Tasks for this exercise:
A. Translate this sentence from the article on pharmacists and Medicare Part B into Spanish: "What happens if a key member of the team gets left on the bench?"
B. Retype the part of the article on pharmacists and Medicare Part B between "Achieving their rightful" and "to this inconsistency.", inclusive.

Document segment:
=====

With baseball season back in full swing, and fans across the nation focused on their favorite teams and players, a compelling question to consider might be: What if your team took the field, but decided to leave its first baseman, or shortstop on the bench? Chaotic, reckless and ridiculous are outcomes that likely come to mind.
Now let’s use that comparison with regard to patient health care teams. What happens if a key member of the team gets left on the bench?
Well in the current landscape, that is precisely what is happening in communities across the United States. This is because pharmacists are not included among Medicare Part B providers, and as a result, are ineligible for reimbursement for many services routinely provided.
As a result, pharmacists are denied compensation for critical services provided to patients – services that would be reimbursed if performed by a nurse practitioner, or other “approved” provider. This is an outdated, glaring omission that does a disservice to pharmacists, and to the patients they serve.
Under Medicare Part B, coverage is provided for patients who receive preventive and screening services including flu shots, tobacco cessation counseling, obesity counseling and general “wellness” counseling. However, if these services are provided by a pharmacist, they are not eligible for reimbursement. This seems to ignore both the high regard most patients have for their local pharmacist and the reality of what is taking place in today’s pharmacies.
Achieving their rightful spot on the health provider team has been a top priority for pharmacist-based organizations for several years. The American Pharmacists Association (APhA), National Community Pharmacists Association (NCPA), and the American College of Clinical Pharmacists (ACCP) are among the leaders in advocating for a solution to this inconsistency.
So far though, these efforts have been unsuccessful. Legislation was introduced in the U.S. Congress in 2017 by Representative Brett Guthrie (R-KY) and Senator Chuck Grassley (R-IA) that would have amended Title XVIII (Medicare) of the Social Security Act “to provide Medicare coverage and payment with respect to certain pharmacist services that: (1) are furnished by a pharmacist in a health professional shortage area, and (2) would otherwise be covered under Medicare if furnished by a physician.” To date, comparable legislation has yet to be introduced in the 116th Congress, which convened in January 2019.

=====

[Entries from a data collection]
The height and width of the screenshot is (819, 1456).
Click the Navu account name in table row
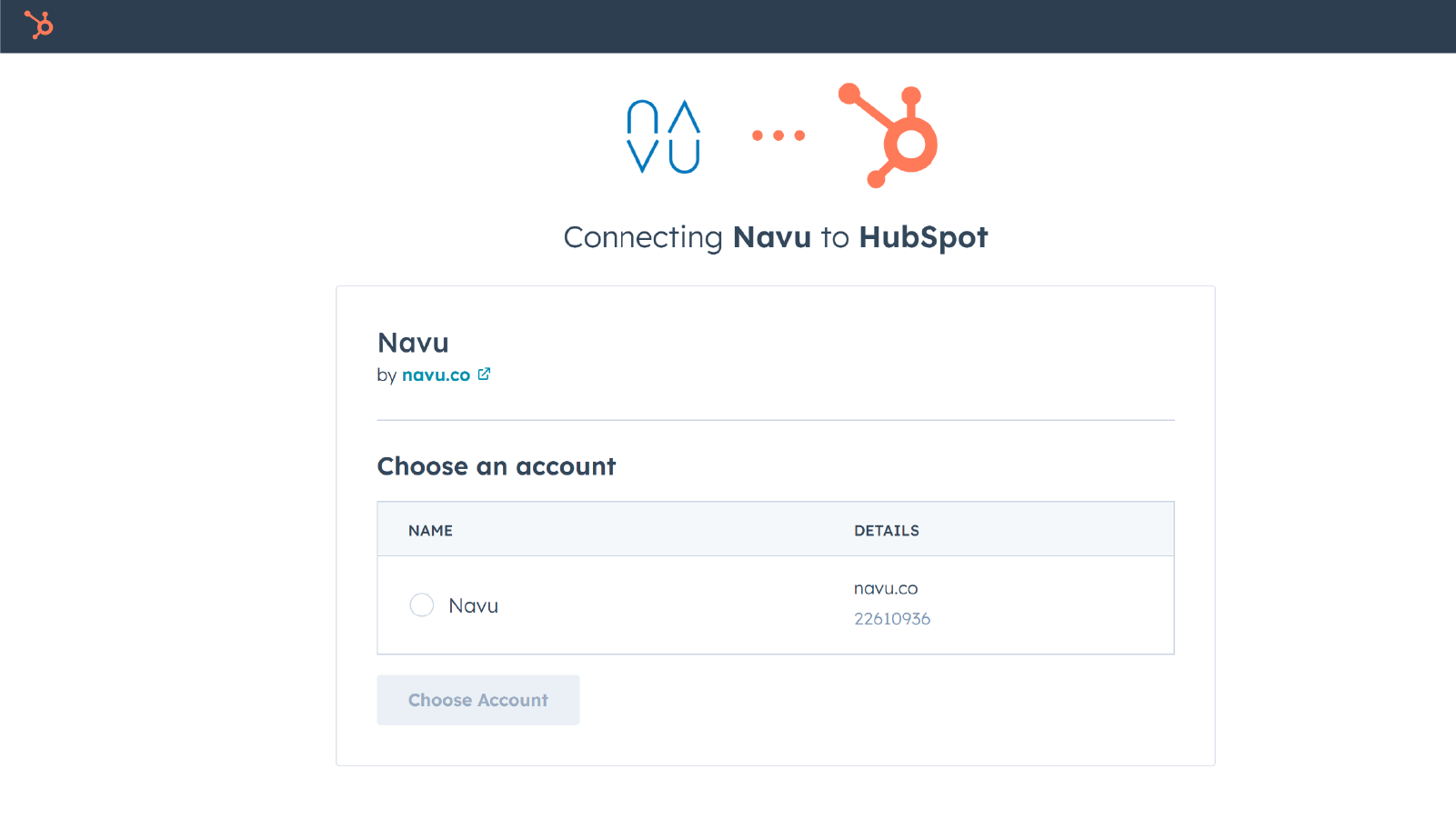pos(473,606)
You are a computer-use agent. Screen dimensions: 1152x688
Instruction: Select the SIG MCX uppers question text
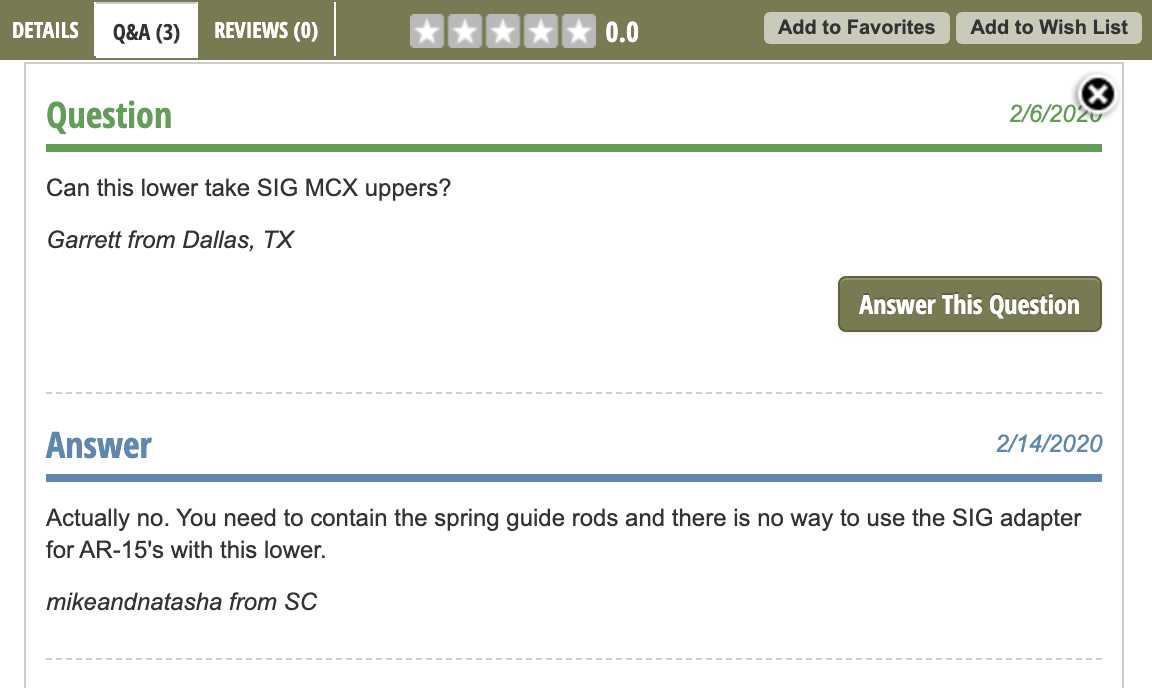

=====

Replies:
A. ¿Qué pasa si un miembro clave del equipo se queda en la banca?

B.
Achieving their rightful spot on the health provider team has been a top priority for pharmacist-based organizations for several years. The American Pharmacists Association (APhA), National Community Pharmacists Association (NCPA), and the American College of Clinical Pharmacists (ACCP) are among the leaders in advocating for a solution to this inconsistency.